MATERIAL PROVIDED:

* START *

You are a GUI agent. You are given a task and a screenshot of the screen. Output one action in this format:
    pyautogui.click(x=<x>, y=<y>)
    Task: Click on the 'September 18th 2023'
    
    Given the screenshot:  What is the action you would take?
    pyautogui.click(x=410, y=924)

* END *
* START *

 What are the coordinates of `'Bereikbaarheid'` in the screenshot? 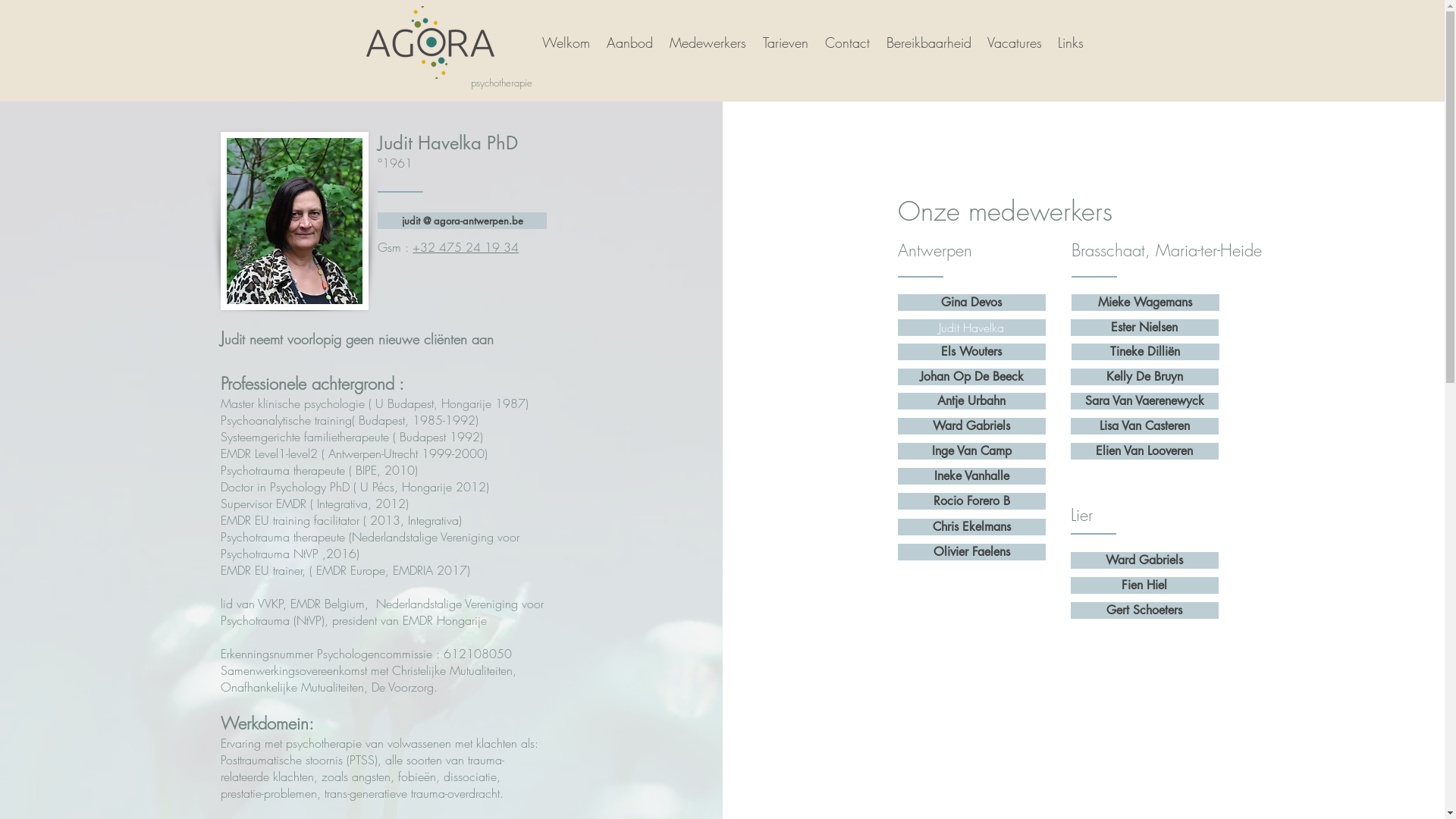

* END *

BRIEF:
Please copy word for word the part of the material that opens with the line containing "You are a GUI" and closes with the line containing "pyautogui.click(x=410, y=924)". Include both of those lines.

OUTPUT FOR THIS EXERCISE:
You are a GUI agent. You are given a task and a screenshot of the screen. Output one action in this format:
    pyautogui.click(x=<x>, y=<y>)
    Task: Click on the 'September 18th 2023'
    
    Given the screenshot:  What is the action you would take?
    pyautogui.click(x=410, y=924)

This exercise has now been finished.